Corporations are often liable for personal injuries as a result of a particular employee’s negligence. But what happens if the particular employee at issue is not liable? Does that absolve the corporation of liability? This case shows that it does not.
Magnolia runs an assisted living facility in Carmel where Hogan resided. One day, an employee caused a table to fall over, which injured Hogan. Hogan did not know the identity of the employee who caused the injury. Therefore, she identified the employee as “John Doe” when she filed her complaint against Magnolia.
During discovery, Hogan sent interrogatories to Magnolia to identify the John Doe employee. Magnolia said that it did not know which employee was allegedly at fault. But it also produced an incident report which identified two employees involved in the incident at issue, including Woods. The report stated that Woods placed items on a curio table, which caused the table to break.
Following a hearing, the trial court ordered Hogan to identify the John Doe employee. So Hogan filed an amended complaint identifying Woods (who was apparently changed her name and is now Young). Young then moved to dismiss based on the statute of limitations. The trial court granted that motion.
After Young was dismissed, Magnolia moved for summary judgment, arguing that it could not be liable under a respondeat superior theory of liability if the employee who was allegedly negligence was not liable. The trial court granted this motion, too, and Hogan appealed.
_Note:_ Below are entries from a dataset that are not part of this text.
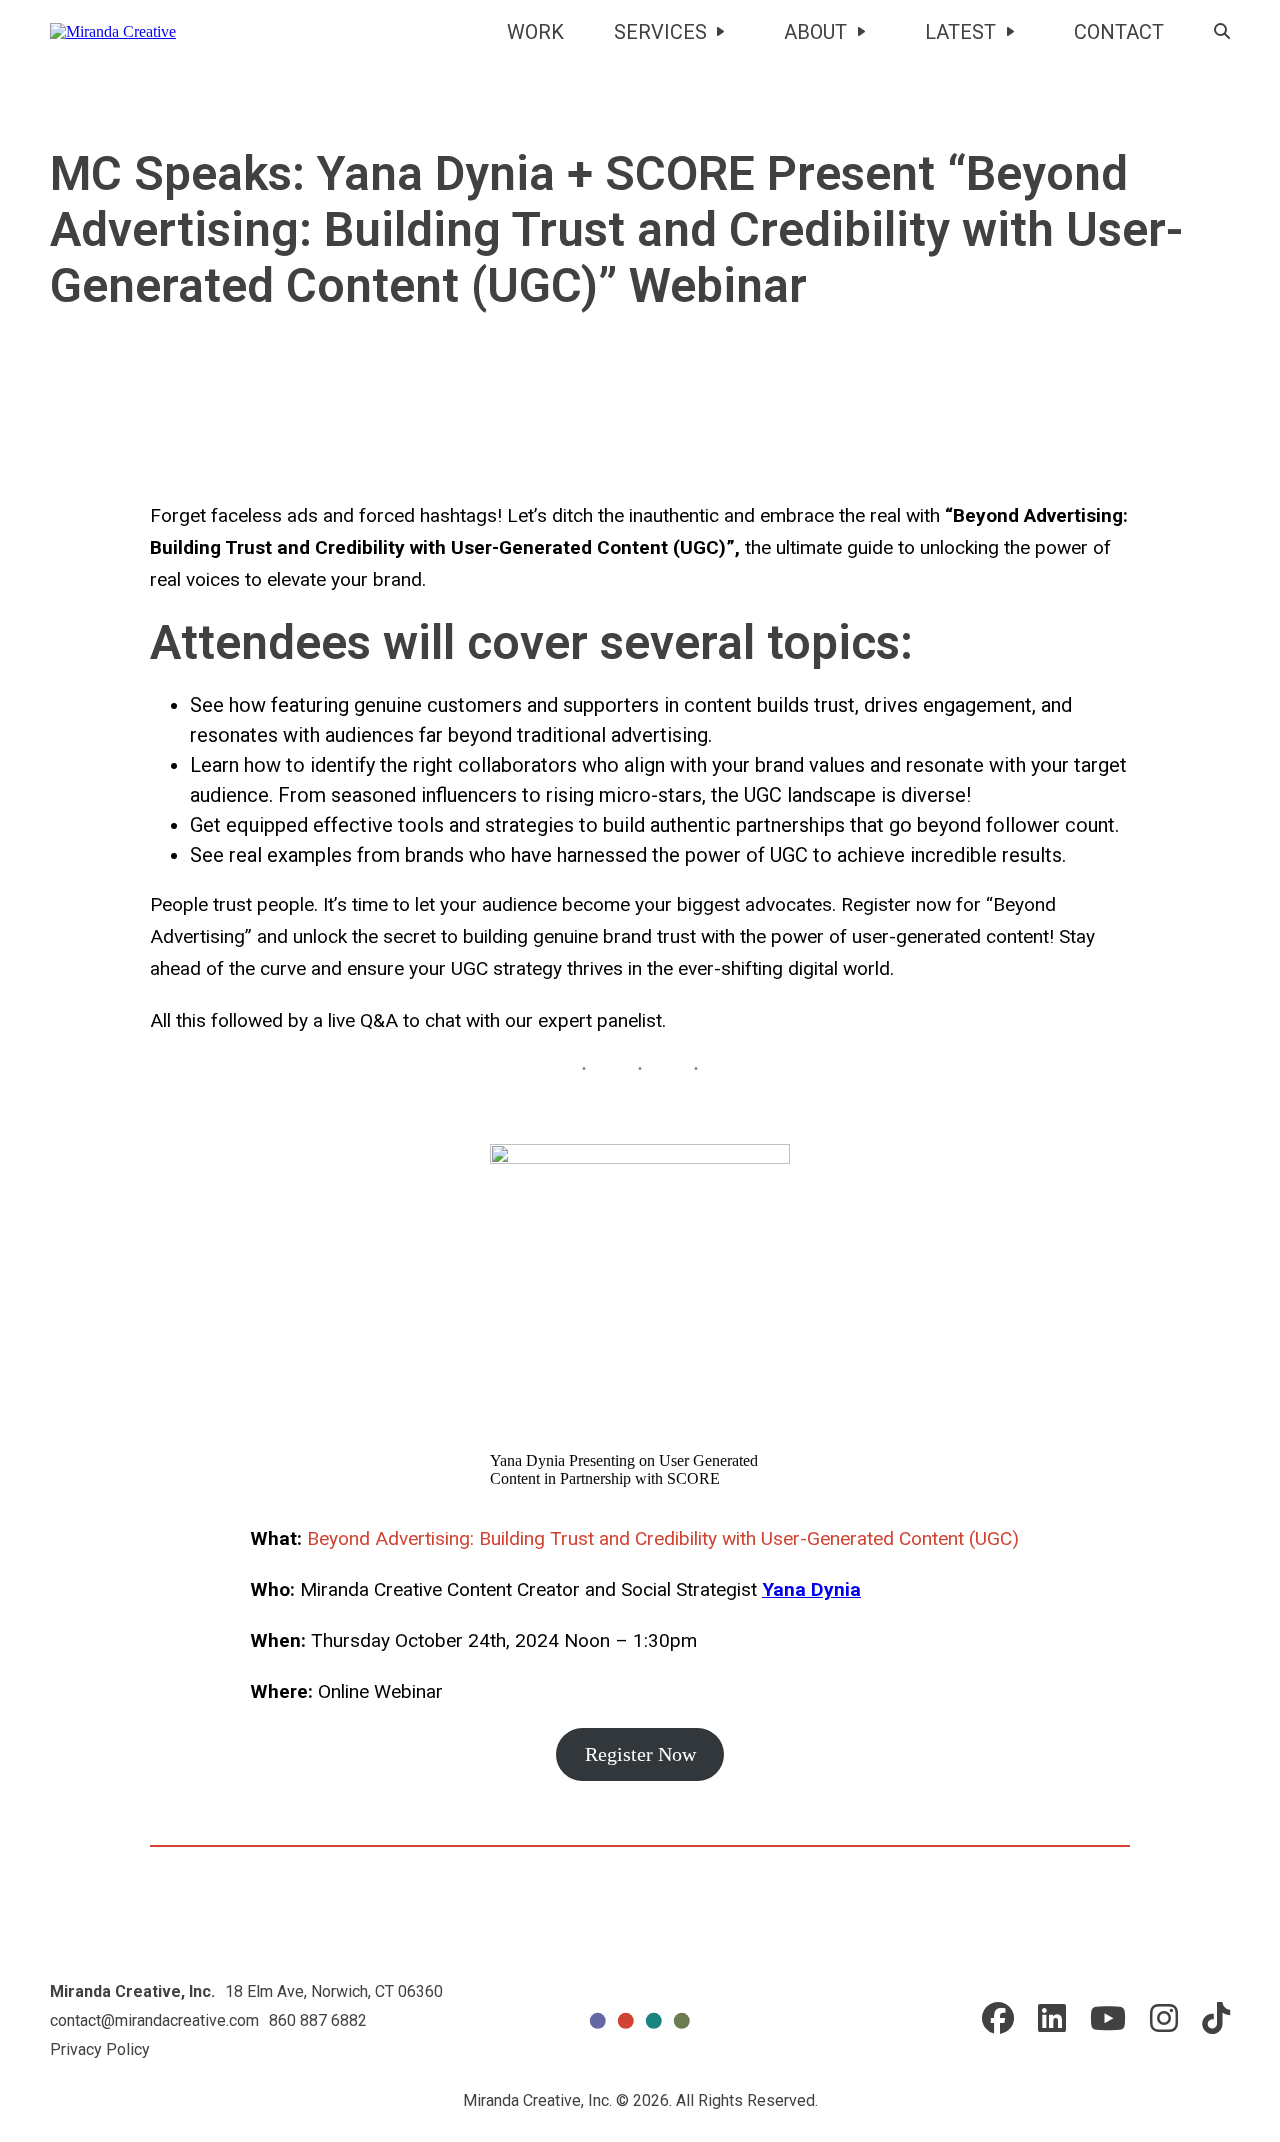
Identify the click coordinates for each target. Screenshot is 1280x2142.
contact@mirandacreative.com (154, 2020)
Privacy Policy (100, 2049)
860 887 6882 (318, 2020)
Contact (1119, 32)
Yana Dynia (811, 1589)
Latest (960, 32)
On appeal, the Court found that Magnolia’s theory was seriously flawed.
Magnolia claims that a plaintiff “cannot chose to sue ‘either’ an employer or employee under the theory of respondeat superior.” Contrary to Magnolia’s assertion, a plaintiff does, in fact, have the option of suing either the employee, employer, or both. There is no requirement that a plaintiff must sue the individual employee in order for an employer to be held liable for the employee’s conduct under the theory of respondeat superior; an employee only needs to have committed some act within the scope of employment for which he could be sued.
The Court distinguished this situation from those in which a decision about the employee’s liability was reached on the merits.
If our jurisprudence meant that the employee had to be named as a defendant and a judgment had to be entered against the employee for which he or she is legally obligated in order for the employer to be liable under respondeat superior, it would have so held. Instead, it is clear that where an employee has acted negligently, liability will be imputed to his or her employer by virtue of the employee/employer relationship because of the wrongful conduct. Where an employee is not negligent, his employer cannot be liable.
The takeaway from this case is fairly straightforward—a finding that an employee is not liable does not mean that the employer is not liable for that employee’s negligence, but a finding that the employee was not negligent does mean that the employer is not negligent.
1. A plaintiff must prove that an employee is negligent in order to recover against the employer under respondeat superior.
2. A plaintiff may prevail under a respondeat superior theory against an employer even if the plaintiff cannot obtain a judgment against the employee for a reason other than the merits of the case.